On Mon, Feb 25, 2019 at 8:37 AM Peter Zijlstra <pet...@infradead.org> wrote:
>
> On Mon, Feb 25, 2019 at 08:29:12AM -0800, Andy Lutomirski wrote:
>
> > > diff --git a/arch/x86/ia32/ia32_signal.c b/arch/x86/ia32/ia32_signal.c
> > > index 321fe5f5d0e9..e04eeeddcc35 100644
> > > --- a/arch/x86/ia32/ia32_signal.c
> > > +++ b/arch/x86/ia32/ia32_signal.c
> > > @@ -53,17 +53,16 @@
> > > #define GET_SEG(seg) ({ \
> > > unsigned short tmp; \
> > > get_user_ex(tmp, &sc->seg); \
> > > - tmp; \
> > > + tmp | 3; \
> > > })
> > >
> >
> > Drop this part.
> >
> > > #define COPY_SEG_CPL3(seg) do { \
> > > - regs->seg = GET_SEG(seg) | 3; \
> > > + regs->seg = GET_SEG(seg); \
> > > } while (0)
> >
> > And this.
> >
> > Unfortunately, whether we want the | 3 varies by segment.

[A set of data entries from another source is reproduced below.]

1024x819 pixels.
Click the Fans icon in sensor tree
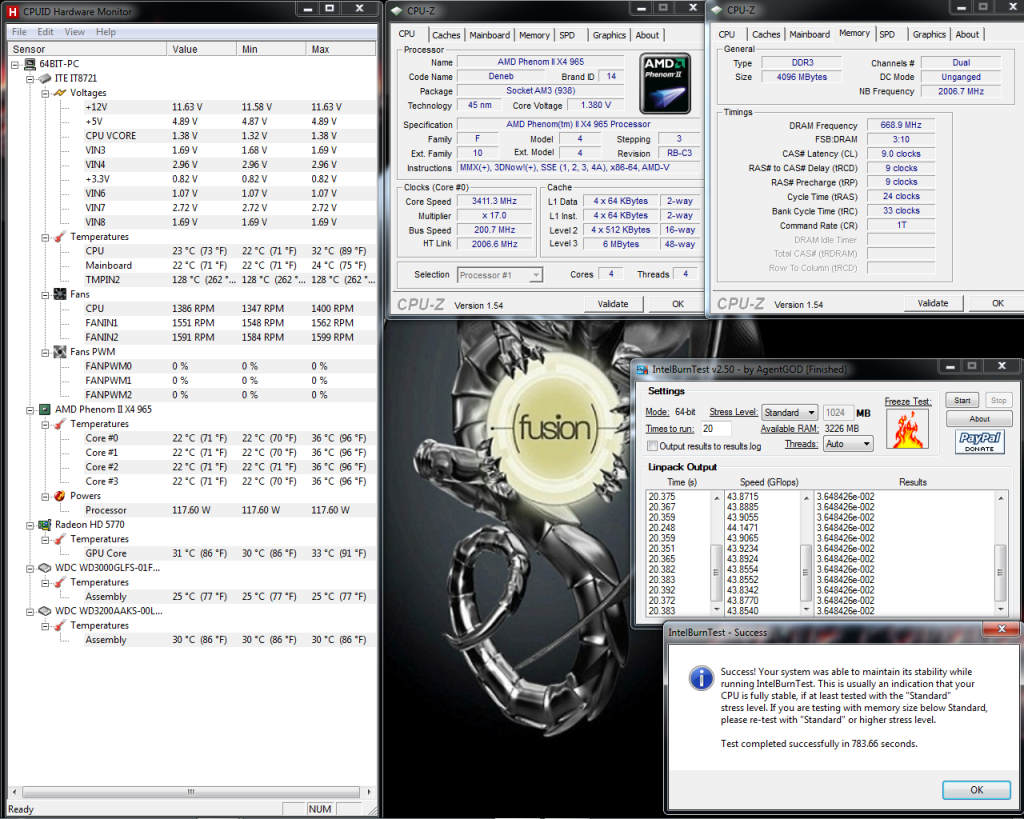[60, 295]
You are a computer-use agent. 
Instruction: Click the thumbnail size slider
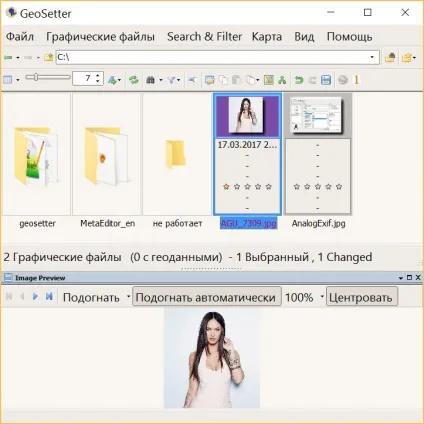click(48, 78)
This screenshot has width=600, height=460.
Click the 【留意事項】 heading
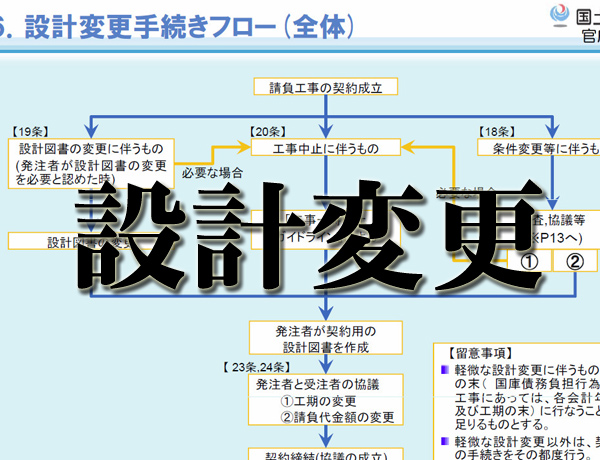pos(476,352)
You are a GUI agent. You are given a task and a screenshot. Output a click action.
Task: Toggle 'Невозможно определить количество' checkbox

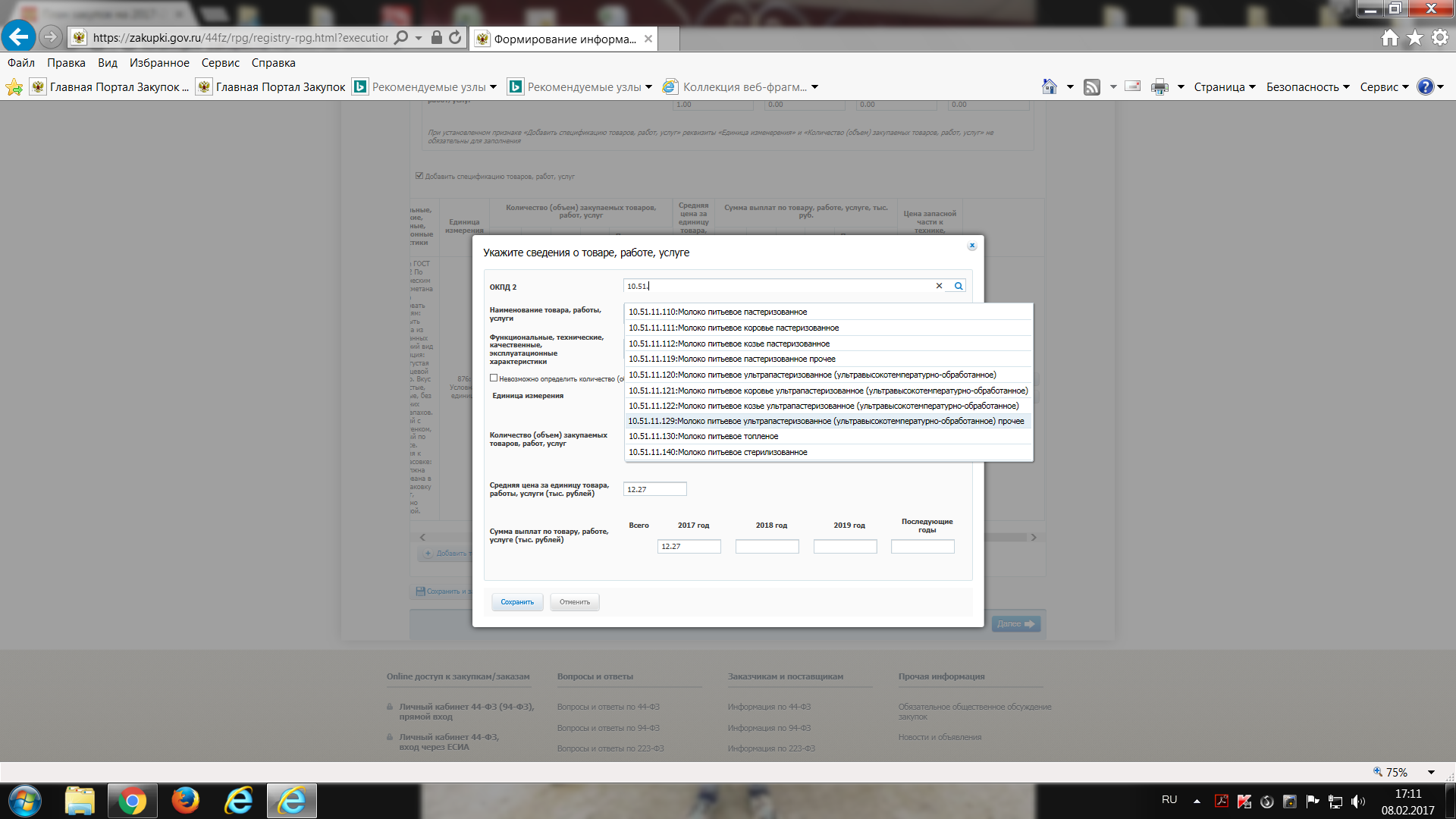point(494,378)
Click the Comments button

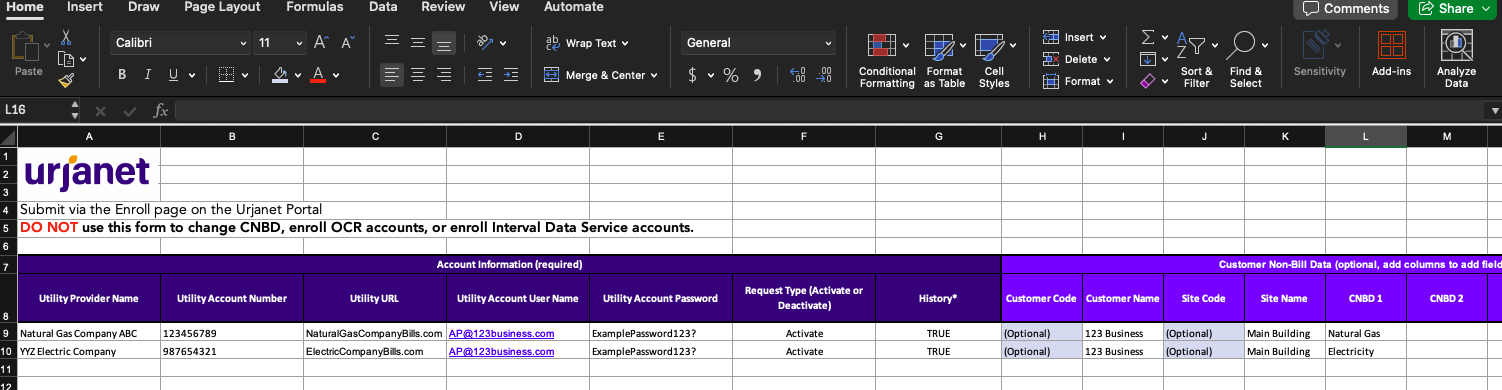1347,8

For FS and
> > GS, we definitely don’t want it, since 0 is a common and important
> > value, and 3 is a deeply screwed up value. (3 is legal to *write* to
> > GS, and it sticks, but IRET silently changes it to 0, because the
> > original 386 designers (I assume) confused themselves.
>
> > >
> > > #define RELOAD_SEG(seg) { \
> > > - unsigned int pre = GET_SEG(seg); \
> > > + unsigned int pre = (seg); \
> > > unsigned int cur = get_user_seg(seg); \
> > > - pre |= 3; \
>
> And here ?
>
> > > if (pre != cur) \
> > > set_user_seg(seg, pre); \
> > > }
>
> Thing is; afaict the current code _always_ does |3 on any GET_SET()
> result.
>
> If you want to change that; I'm fine with that, but lets not do that in
> this same patch.
Ugh, you're right. I bet I can come up with some awful case involving
ptrace and sigreturn where this causes problems.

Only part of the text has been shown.